→ Problem to work on: The response must contain every line below in which "screenshot" appears.

Records from a dataset:

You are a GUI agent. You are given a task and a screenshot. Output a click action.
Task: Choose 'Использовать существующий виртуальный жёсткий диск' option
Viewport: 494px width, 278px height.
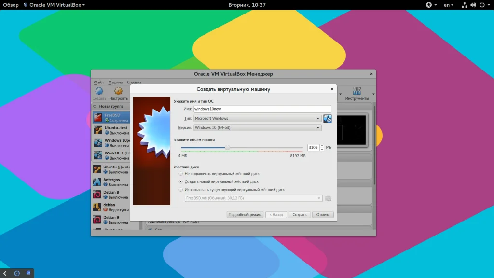point(181,190)
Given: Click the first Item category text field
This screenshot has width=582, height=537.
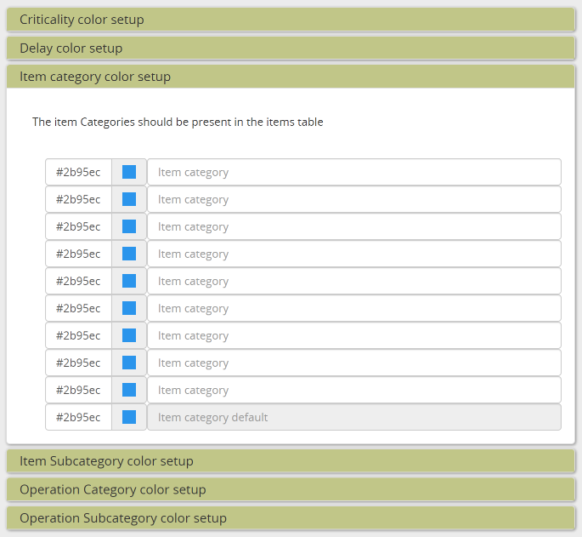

→ Exercise result:
You are a GUI agent. You are given a task and a screenshot. Output a click action.
This screenshot has width=582, height=537.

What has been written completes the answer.